> _What to do_
Would you please copy only the lines from the line that contains "The height and" to the end of the data below, exactly, leaving every picture out?

> _Dataset extract_
-- Opening Marker --

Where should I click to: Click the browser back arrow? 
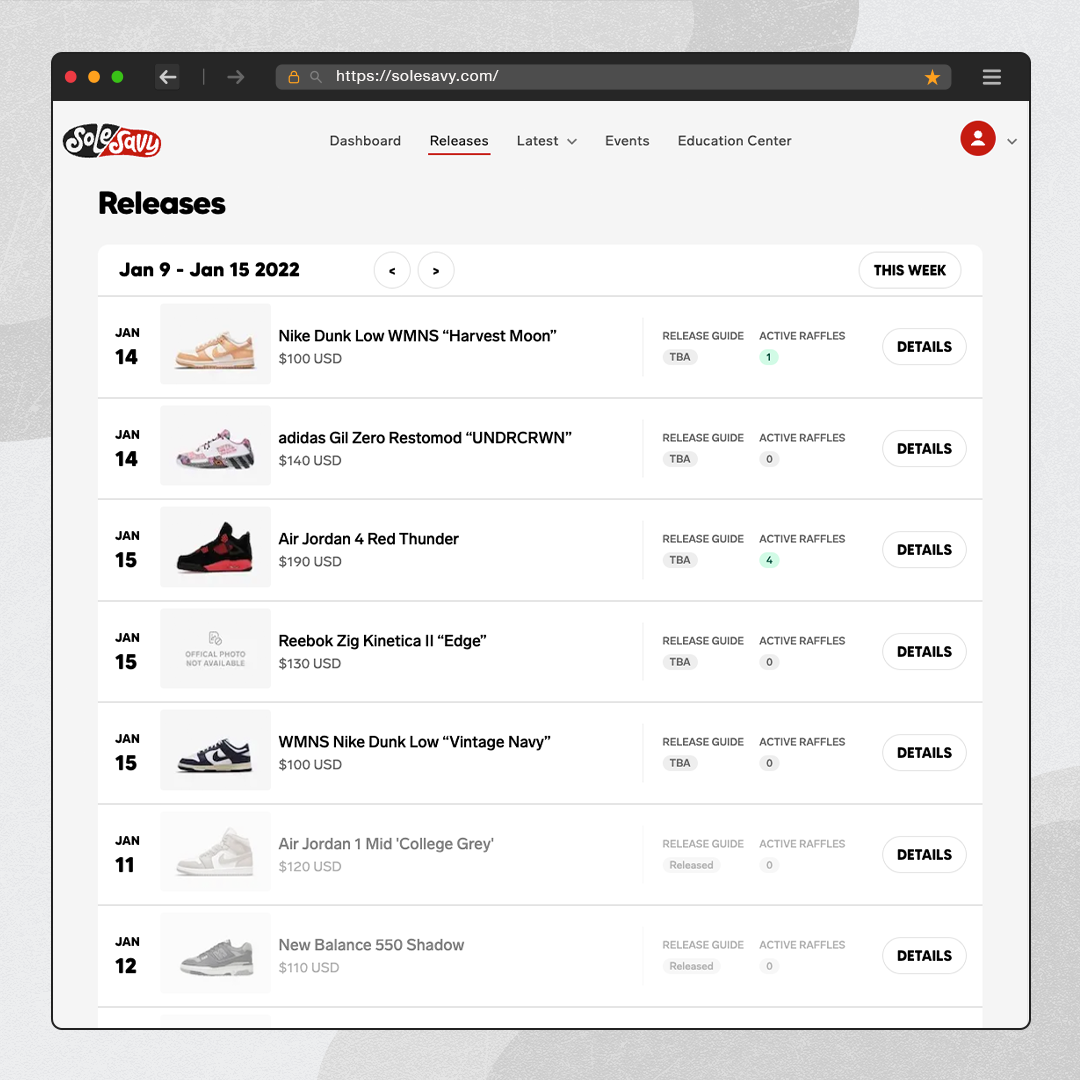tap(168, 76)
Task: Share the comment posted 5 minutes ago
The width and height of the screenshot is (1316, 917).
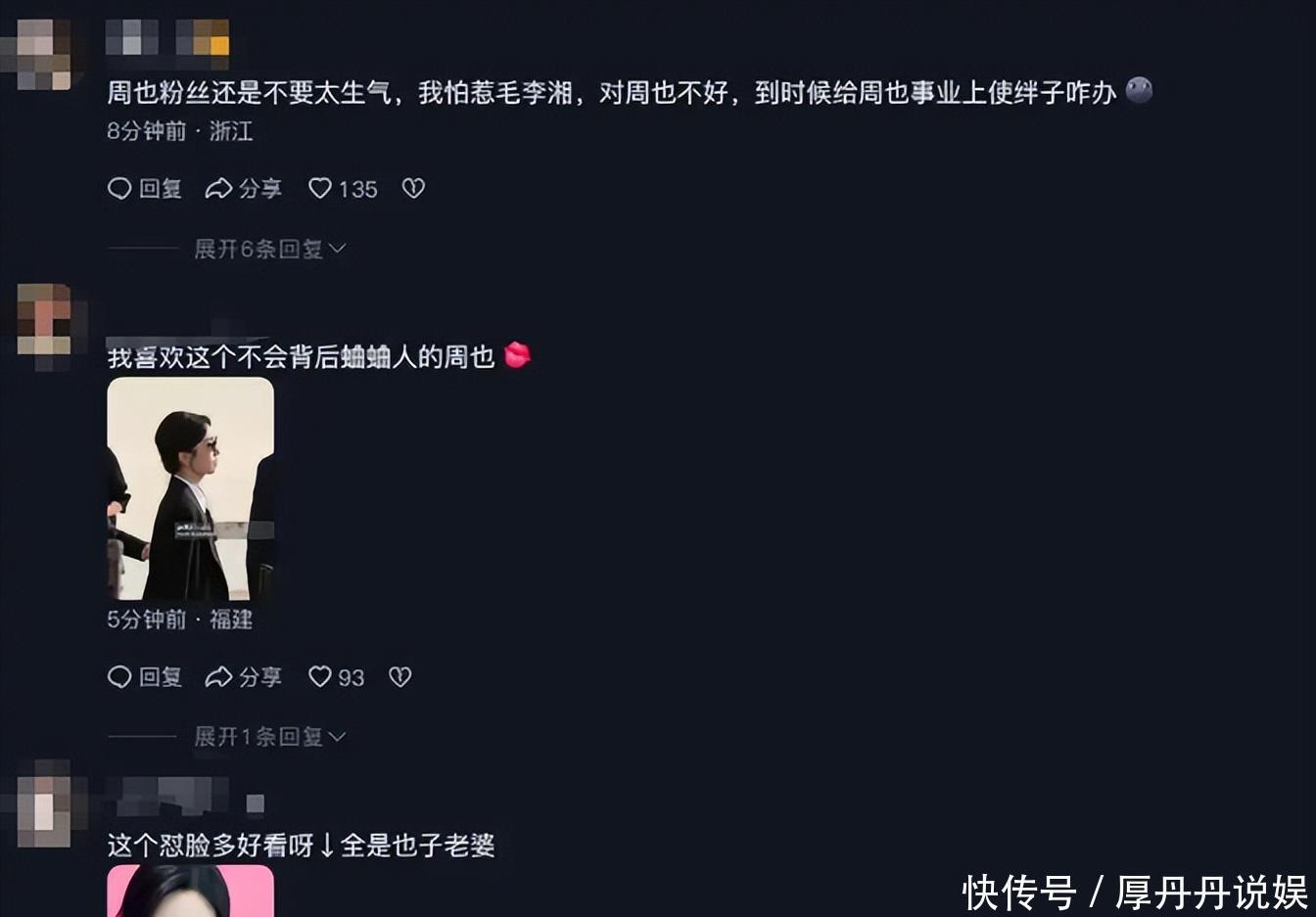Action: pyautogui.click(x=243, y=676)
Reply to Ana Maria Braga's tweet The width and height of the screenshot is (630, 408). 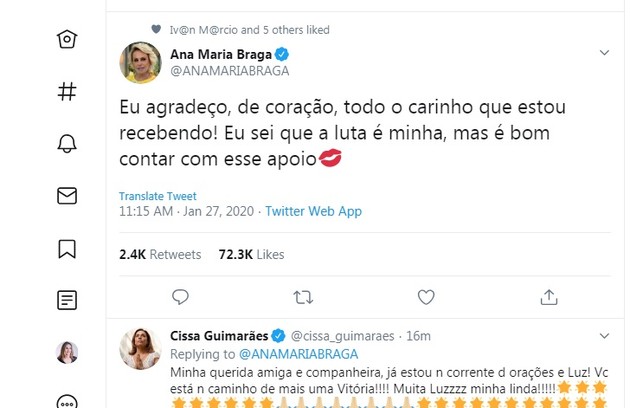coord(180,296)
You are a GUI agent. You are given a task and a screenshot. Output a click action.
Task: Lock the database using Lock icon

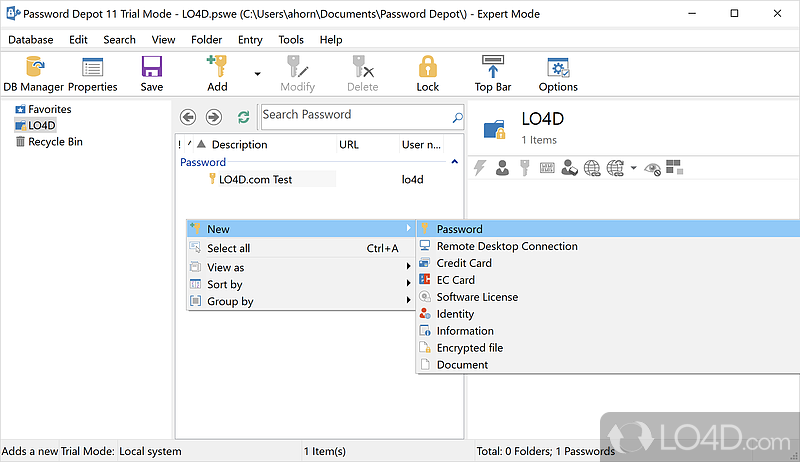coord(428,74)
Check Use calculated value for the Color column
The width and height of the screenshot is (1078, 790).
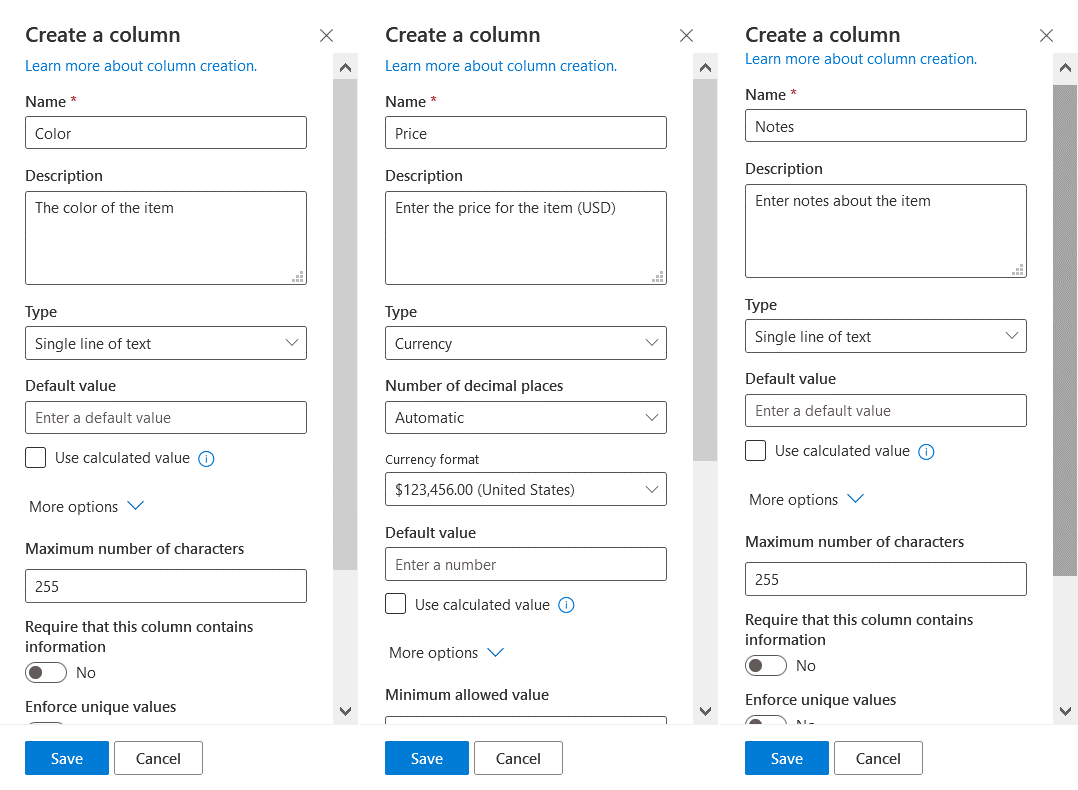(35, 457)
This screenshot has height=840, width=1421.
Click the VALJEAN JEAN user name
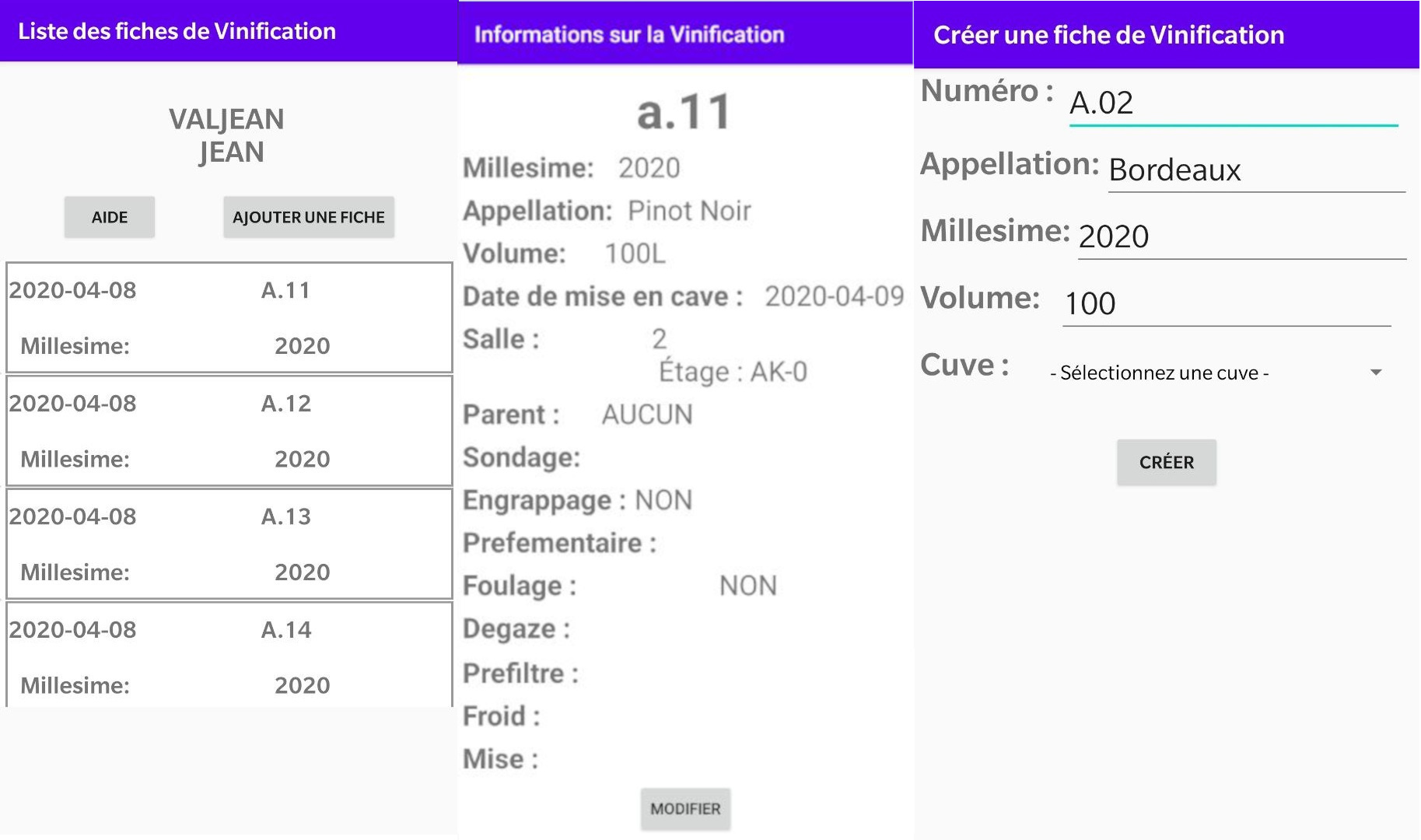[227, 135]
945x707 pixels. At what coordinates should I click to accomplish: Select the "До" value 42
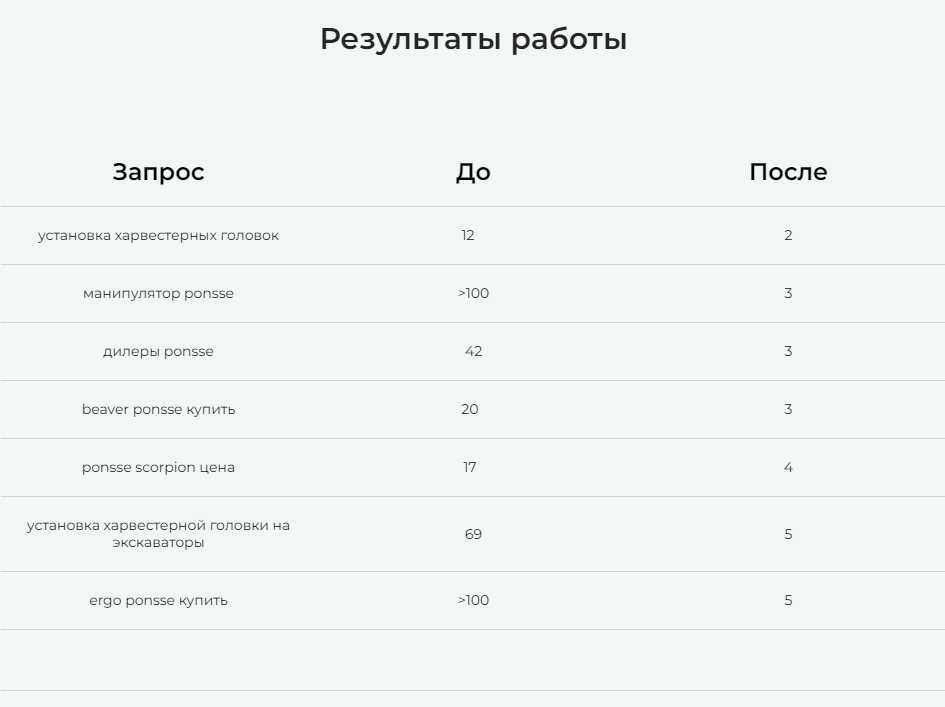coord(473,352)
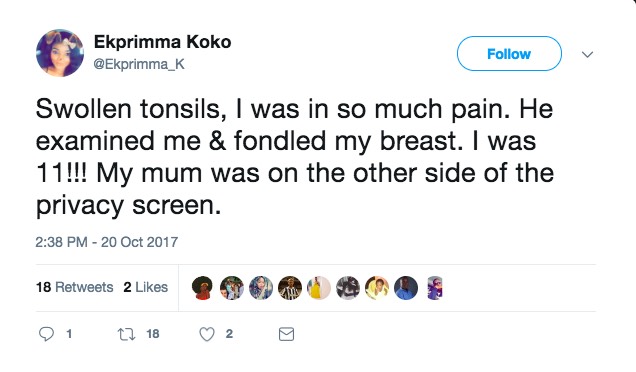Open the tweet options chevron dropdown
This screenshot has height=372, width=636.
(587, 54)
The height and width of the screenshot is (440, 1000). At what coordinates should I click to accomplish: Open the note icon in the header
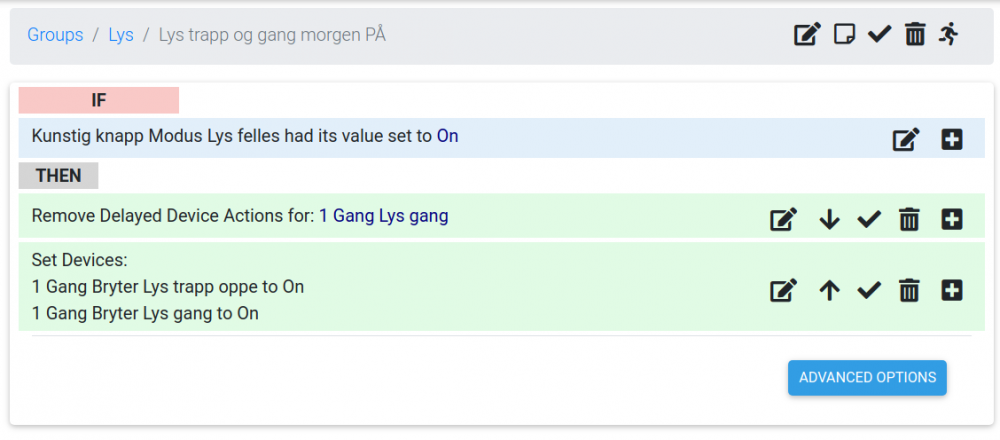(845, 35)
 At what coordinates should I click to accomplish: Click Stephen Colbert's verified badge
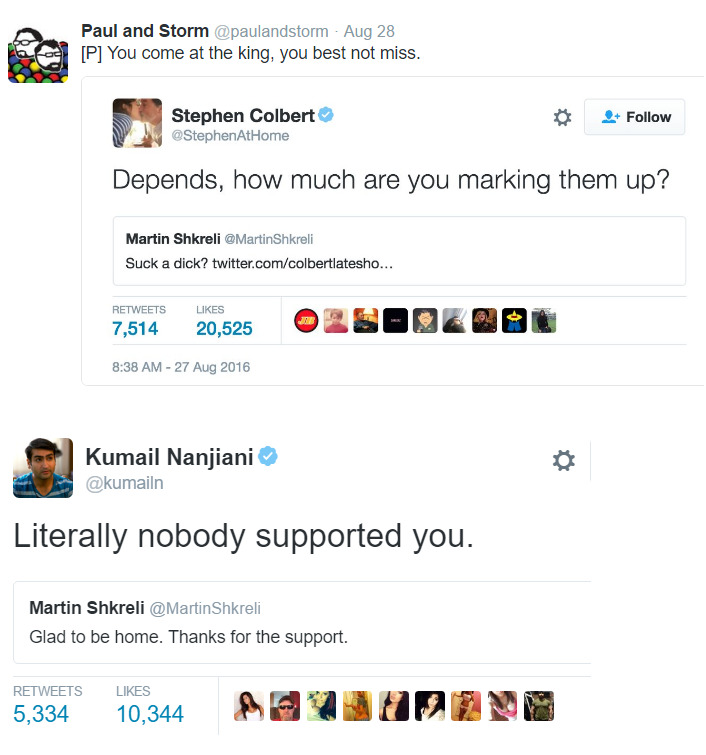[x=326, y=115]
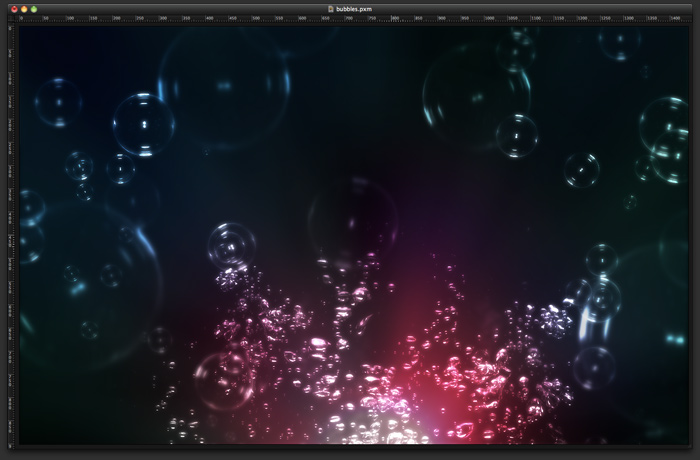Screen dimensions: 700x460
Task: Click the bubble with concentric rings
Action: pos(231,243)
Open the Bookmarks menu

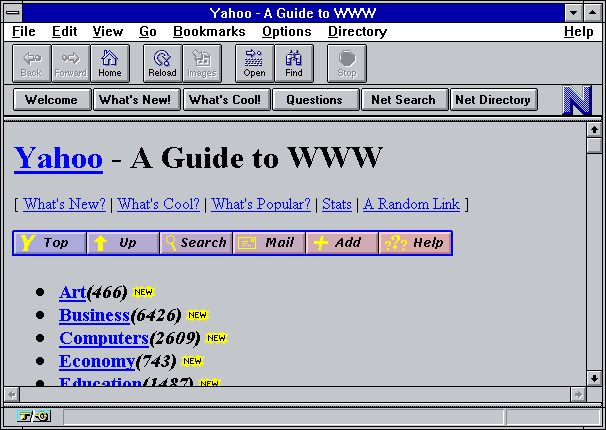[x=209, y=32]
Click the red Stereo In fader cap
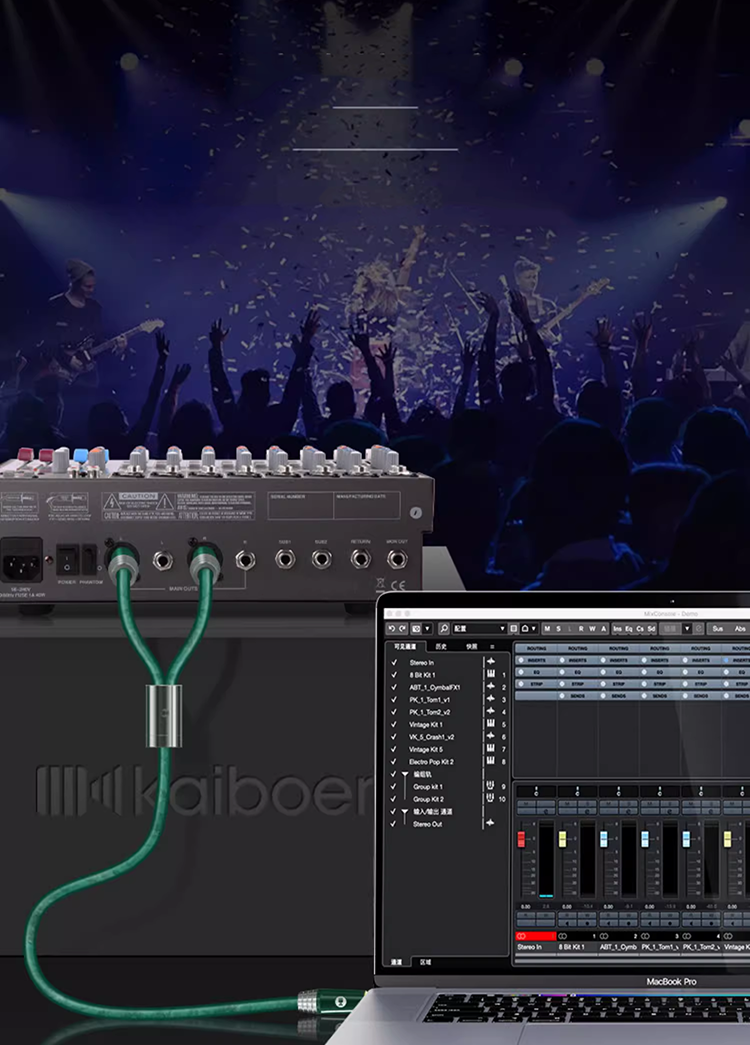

-- Closing Marker --

> _Final answer_
The height and width of the screenshot is (440, 1000). At what coordinates should I click to accomplish: Open the note icon in the header
(845, 35)
 At what coordinates should I click to accomplish: Click Stephen Colbert's verified badge
[x=326, y=115]
Screen dimensions: 700x460
Task: Click the bubble with concentric rings
Action: pos(231,243)
Open the Bookmarks menu

[x=209, y=32]
Click the red Stereo In fader cap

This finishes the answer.